I think the big key question is, first of all, Europe. We can see even in Northern Europe, some construction. The demand is still there, but some, we see some of our customers start postponing decisions in terms of final investment. This is one to be close watching. The other one is the U.S., where I think demand is there, but there is a scarcity of labor and delayed construction with some uncertainty. This is one that has to be watched very carefully, including the vacancy rates in some, in some cities, which then not only is a question for future projects, but also in terms of service. Again, big tailwinds and big risk. Now the second question is about the modernization margins in China. There are two type of modernization in China.
One is the, we call it the actually three. There is the replacement, because as in China, just you have an old unit, you take down the unit, and you replace it in the same shaft. Those margins are actually very healthy. Very healthy. The tougher margin, which is smaller in units but bigger in volume, is the transformation ones. Transformation, in China, there is an issue of scarcity of labor. It's very much of a skilled work. This is where we need to improve the margins. To do that, we need to develop a self-standing delivery mode, which is there in Europe, which is there in the U.S. In China, it wasn't there.

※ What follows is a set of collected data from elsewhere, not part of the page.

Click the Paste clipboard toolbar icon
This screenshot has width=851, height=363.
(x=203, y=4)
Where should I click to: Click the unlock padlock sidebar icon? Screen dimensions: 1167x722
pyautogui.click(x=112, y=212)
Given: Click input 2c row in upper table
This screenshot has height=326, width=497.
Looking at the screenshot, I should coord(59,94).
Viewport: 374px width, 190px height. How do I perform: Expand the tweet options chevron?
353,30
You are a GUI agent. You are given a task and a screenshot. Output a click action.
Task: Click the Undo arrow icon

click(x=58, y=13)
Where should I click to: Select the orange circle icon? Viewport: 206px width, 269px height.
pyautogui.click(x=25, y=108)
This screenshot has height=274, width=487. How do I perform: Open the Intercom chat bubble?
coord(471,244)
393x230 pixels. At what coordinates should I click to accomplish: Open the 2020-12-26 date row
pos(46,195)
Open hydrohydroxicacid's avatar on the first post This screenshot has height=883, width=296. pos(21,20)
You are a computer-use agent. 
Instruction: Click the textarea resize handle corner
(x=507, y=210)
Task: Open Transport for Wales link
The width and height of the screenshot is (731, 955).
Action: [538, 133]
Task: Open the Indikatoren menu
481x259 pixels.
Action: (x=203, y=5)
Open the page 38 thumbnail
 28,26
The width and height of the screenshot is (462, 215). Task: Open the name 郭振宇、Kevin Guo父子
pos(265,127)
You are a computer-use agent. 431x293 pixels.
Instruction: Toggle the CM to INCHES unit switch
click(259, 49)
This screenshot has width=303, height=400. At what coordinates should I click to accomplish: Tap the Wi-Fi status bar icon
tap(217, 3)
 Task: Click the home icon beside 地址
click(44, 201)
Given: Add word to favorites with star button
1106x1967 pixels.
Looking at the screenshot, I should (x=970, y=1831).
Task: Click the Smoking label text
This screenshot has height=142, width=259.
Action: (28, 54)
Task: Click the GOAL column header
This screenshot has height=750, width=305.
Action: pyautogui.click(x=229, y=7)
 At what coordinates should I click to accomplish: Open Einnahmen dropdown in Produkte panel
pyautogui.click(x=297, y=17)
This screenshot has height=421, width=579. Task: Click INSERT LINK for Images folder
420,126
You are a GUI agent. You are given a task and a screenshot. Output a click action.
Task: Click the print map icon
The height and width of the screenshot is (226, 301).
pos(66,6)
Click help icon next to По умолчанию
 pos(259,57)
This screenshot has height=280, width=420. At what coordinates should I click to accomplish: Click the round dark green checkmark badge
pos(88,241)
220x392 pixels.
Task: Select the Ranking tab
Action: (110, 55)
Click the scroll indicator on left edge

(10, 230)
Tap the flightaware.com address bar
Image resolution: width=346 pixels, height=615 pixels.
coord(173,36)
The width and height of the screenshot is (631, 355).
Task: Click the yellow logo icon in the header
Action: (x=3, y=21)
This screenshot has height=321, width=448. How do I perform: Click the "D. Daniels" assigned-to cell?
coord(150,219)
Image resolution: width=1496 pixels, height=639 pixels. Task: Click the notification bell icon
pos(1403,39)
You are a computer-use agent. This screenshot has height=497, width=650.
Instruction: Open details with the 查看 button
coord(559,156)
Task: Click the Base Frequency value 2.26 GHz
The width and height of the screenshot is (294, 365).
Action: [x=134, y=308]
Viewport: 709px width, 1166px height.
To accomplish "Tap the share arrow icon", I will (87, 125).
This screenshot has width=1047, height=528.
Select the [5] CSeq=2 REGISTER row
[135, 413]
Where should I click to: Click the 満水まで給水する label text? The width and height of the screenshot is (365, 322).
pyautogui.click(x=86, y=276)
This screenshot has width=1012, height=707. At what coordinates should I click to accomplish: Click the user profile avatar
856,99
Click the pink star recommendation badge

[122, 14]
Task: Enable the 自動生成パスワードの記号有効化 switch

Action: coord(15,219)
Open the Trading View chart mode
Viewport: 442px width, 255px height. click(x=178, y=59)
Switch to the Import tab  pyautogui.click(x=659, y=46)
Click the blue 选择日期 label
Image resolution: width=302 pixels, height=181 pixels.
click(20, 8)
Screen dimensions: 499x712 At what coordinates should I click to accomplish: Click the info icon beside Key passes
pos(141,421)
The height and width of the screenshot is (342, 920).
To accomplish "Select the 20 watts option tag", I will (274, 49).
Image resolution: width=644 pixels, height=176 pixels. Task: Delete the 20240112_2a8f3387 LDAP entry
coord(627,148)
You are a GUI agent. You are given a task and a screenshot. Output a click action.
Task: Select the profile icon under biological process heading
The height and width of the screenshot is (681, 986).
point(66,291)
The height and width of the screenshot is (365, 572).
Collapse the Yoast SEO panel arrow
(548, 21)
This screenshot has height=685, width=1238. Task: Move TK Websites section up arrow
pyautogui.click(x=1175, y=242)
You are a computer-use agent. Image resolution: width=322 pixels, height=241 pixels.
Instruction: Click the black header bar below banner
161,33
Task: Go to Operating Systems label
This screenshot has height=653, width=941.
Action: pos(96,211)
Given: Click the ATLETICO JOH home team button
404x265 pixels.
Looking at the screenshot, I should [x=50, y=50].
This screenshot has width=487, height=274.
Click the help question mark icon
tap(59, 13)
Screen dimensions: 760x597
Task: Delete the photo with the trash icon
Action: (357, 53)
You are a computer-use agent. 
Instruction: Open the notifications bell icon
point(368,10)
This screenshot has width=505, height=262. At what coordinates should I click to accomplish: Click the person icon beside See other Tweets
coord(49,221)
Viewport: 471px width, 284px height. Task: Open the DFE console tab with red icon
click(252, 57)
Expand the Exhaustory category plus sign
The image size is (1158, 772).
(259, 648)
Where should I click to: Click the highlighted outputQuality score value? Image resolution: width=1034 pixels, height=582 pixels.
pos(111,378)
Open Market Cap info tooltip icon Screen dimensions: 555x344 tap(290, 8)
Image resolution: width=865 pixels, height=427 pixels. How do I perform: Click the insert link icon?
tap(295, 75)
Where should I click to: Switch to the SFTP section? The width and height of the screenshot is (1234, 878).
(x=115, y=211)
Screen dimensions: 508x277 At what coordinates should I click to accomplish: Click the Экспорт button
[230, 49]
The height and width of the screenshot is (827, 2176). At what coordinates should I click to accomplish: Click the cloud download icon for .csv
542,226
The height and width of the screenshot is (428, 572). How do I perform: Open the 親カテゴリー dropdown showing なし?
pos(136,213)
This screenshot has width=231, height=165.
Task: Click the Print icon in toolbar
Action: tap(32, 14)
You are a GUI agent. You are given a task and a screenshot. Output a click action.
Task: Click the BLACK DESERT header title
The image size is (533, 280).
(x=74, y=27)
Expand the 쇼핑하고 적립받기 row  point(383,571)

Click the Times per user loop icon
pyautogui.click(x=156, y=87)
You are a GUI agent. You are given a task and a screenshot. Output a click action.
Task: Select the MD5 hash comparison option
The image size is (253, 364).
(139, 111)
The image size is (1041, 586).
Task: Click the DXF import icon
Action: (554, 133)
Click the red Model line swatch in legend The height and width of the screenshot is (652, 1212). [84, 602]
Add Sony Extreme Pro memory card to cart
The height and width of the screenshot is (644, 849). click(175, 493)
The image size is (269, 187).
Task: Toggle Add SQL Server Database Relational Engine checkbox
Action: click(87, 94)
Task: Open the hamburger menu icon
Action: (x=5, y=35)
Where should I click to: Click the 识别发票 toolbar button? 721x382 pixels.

It's really And we are working towards developing that in order to do that, provided it adds to the density of the business. There's a third element of modernization in China, which is in between new installation modernization, which is the outside lift, the add-on shafts. Some old buildings in China, back, even when I was still there was a law until I think 2008, buildings less than seven floors could not have a lift. With the aging population, this has changed. Now you can actually, instead of tearing down the building, which used to be what used to be done in the past, now less and less, you can actually add a shaft outside and connect it to the building.
This is a fast increasing business on which we are investing and which is showing improving margins as we go forward. Now, honestly, how will this look in 2030? I cannot tell you today, but I am positive that this, as it did in other parts of the world, this will provide a business possibly even more profitable than what we have in new installation.
Very good. Thank Thank you very much.
Is there any last question from the audience? That doesn't seem to be the case, therefore, thank you very much for attending this call. Please feel free to reach out if you have any follow-ups to me. I see there are a few questions still in the line. I will contact you in the course of the next few hours. With that, we would like to say goodbye to you. The next call or the next occasion we are in contact with each other will be on April 20th. We are looking forward to that, thank you very much and take care.
Thank you.
Thank you.
Thank you very much. Thank you for your question. Thank you for being here. Bye.